Welcome to the thirty seventh blog post for The Lawyer Files.
Thank you, as always, for subscribing and following the journeys of legal changemakers. Each edition brings you honest reflections, practical insights and powerful stories from individuals shaping the future of law with purpose, curiosity and innovation.
✨ In this edition, we feature Koye Adeyeye, a U.K.-qualified solicitor specialising in Cyber Incident Response and Professional Indemnity at DAC Beachcroft LLP, and currently a Litigation Counsel Secondee at Lockton.
Koye’s career sits at the intersection of law, technology and crisis management. His work involves guiding organisations through some of their most high pressure moments, from containing cyber breaches and coordinating forensic investigations to advising on regulatory engagement and notification obligations under the UK GDPR. What makes his journey particularly compelling is the way he combines legal expertise with a deep understanding of cybersecurity and fintech.
Alongside his legal practice, Koye has developed specialist knowledge in financial technology, recently completing the Oxford Fintech Programme at Saïd Business School with an impressive result. This experience has shaped the way he advises clients, allowing him to translate complex technical issues into clear, commercially grounded legal advice at a time when innovation is moving faster than regulation.
In this conversation, Koye reflects on how an early interest in threat intelligence and crisis driven work led him into cyber law, why real time incident response gives him a strong sense of purpose, and the importance of understanding the client beyond the black letter law. He also shares valuable insight into training contracts, secondments, and how in house exposure can fundamentally change the way solicitors approach their work.
If you are curious about cybersecurity law, interested in the future of fintech, or navigating your own path through commercial legal practice, Koye’s story offers clarity, depth and practical inspiration.
Let’s dive in 💡
- Your career has centred on cyber incident response. What first sparked your interest in cybersecurity and what keeps you passionate about this area of law?
It’s funny because when I was a in school, I was obsessed with crime series and always fancied myself working in MI5 or doing something in threat intelligence. Eventually, I realised that law offered a clearer, more accessible path for me, and I assumed I’d end up as a traditional litigation lawyer…until I stumbled into cyber.
What really hooked me about cyber incident response is the crisis-driven nature of the work. You’re guiding clients through genuine crisis situations in real time, helping them respond to a threat actor who is actively trying to extort them – often by leaking their data on the dark web. It’s fast-paced, a lot of the time frantic, but incredibly rewarding. The sense of purpose you get from helping a company navigate a high-pressure incident and come out from the other side with a good outcome is honestly, for me, unmatched. That’s what keeps me passionate about it.
- You have experience containing breaches, coordinating forensic investigations, and engaging with regulators under the UK GDPR. Which part of the incident response process do you find most challenging and what skills are essential for handling it effectively?

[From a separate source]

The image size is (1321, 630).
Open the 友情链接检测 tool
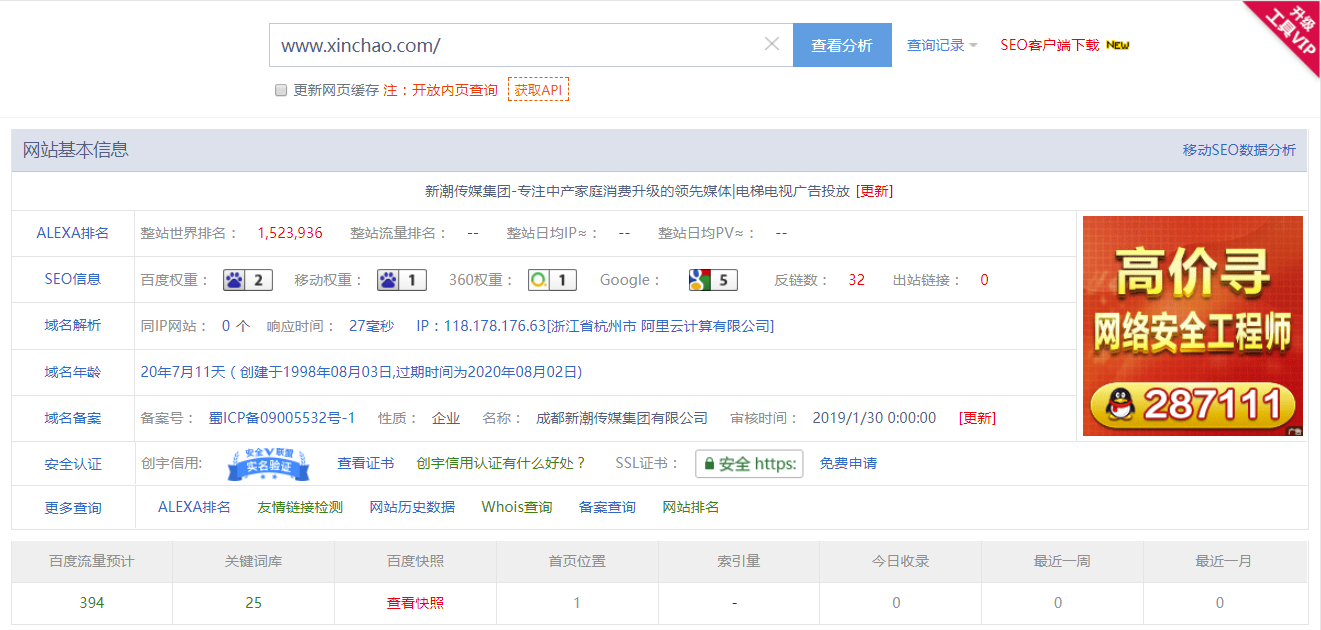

I’d say all parts of the process are complex for their own reasons but for me, the most challenging aspect is assessing whether a breach triggers the threshold to notify affected individuals. Under the UK GDPR, organisations must notify individuals where the breach is likely to result in a high risk to their rights and freedoms. The difficulty is that “high risk” isn’t defined, so much of the assessment relies on legal interpretation, context, and the client’s own risk appetite (for not notifying).
What makes it challenging is that the same type of personal data can create very different levels of risk depending on the organisation involved. For example, if a threat actor encrypts customer data from a real estate agent, the impact may be low because the business can simply request that information again. But if identical data is encrypted at a hospital, it could lead to cancelled appointments or delayed operations, which is clearly a high risk.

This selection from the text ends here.